The question is as follows:
The circle $S^1$ is defined by $\mathbb R$/$\mathbb Z$, where $\mathbb Z$ is viewed as an additive subgroup of $\mathbb R$ and where $\mathbb R$ acts on itself by addition. Prove that $S^1$ is a manifold. Prove that if $X$ is a connected, compact, one–dimensional manifold, then $X$ is homeomorphic to $S^1$.
I only have a very basic understanding of manifolds and am struggling on how to approach this problem. If it is possible to explain the logic/rational behind the steps in the proof that would be greatly appreciated.
Showing that $S^1$ is a manifold requires showing that it is Hausdorff (which is okay because $\Bbb Z$ is discrete in $\Bbb R$), second-countable (which is okay because $\Bbb R$ is second-countable and the orbits under $\mathbb Z$ are discrete, so projection is a local homeomorphism), and locally euclidean (again, because projection is a local homeomorphism).

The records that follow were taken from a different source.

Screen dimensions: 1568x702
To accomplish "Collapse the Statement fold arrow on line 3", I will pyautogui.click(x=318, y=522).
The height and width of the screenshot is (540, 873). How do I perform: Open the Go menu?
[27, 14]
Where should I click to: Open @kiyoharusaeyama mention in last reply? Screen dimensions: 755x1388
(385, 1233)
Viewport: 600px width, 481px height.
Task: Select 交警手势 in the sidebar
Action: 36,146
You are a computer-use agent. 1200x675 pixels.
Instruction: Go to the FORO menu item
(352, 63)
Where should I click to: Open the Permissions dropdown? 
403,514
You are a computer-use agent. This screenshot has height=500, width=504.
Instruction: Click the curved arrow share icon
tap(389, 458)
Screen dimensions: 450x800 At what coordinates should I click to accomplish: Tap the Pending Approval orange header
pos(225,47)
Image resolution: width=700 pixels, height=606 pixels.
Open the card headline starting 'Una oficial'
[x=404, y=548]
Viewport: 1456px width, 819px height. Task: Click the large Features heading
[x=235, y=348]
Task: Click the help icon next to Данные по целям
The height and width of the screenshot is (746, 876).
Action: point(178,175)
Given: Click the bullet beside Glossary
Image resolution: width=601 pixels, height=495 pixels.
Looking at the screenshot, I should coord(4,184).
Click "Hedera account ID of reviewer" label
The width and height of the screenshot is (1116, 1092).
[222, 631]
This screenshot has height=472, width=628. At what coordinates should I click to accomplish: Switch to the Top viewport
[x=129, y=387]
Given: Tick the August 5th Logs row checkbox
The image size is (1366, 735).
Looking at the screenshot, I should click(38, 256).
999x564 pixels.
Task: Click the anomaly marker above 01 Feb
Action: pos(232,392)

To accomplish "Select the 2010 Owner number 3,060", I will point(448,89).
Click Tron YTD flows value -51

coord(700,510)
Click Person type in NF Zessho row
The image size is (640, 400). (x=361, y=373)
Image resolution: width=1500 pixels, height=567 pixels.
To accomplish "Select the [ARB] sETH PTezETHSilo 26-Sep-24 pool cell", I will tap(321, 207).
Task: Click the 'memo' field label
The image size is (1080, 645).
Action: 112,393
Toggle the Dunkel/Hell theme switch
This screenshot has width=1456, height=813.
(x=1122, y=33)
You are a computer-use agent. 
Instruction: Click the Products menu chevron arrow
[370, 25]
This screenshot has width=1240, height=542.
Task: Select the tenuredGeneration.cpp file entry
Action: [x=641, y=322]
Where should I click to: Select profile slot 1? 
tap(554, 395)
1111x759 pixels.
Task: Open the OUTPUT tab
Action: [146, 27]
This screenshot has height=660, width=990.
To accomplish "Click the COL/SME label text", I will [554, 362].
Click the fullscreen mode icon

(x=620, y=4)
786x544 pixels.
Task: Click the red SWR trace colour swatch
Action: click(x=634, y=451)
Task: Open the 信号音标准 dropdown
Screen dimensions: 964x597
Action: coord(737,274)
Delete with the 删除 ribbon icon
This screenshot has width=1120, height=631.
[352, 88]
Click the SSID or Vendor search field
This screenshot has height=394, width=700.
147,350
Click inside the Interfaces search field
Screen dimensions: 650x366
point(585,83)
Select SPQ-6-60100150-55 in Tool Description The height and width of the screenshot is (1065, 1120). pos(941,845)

The more interesting part is to show that all connected compact $1$-manifolds are homeomorphic, but I cannot do this in an answer here, maybe you should check out the classification of $1$-manifolds in Milnor's Topology from the Differentiable Viewpoint. The basic idea is as follows: Cover the connected compact $1$-manifold $M$ by two connected charts whose intersection is disconnected. Then their pre-image in $\mathbb R$, arranged in a nice way, must "wrap up", so some points will be identified. Iterating this, we get that $M$ is homeomorphic to $\mathbb R/ \mathbb Z$.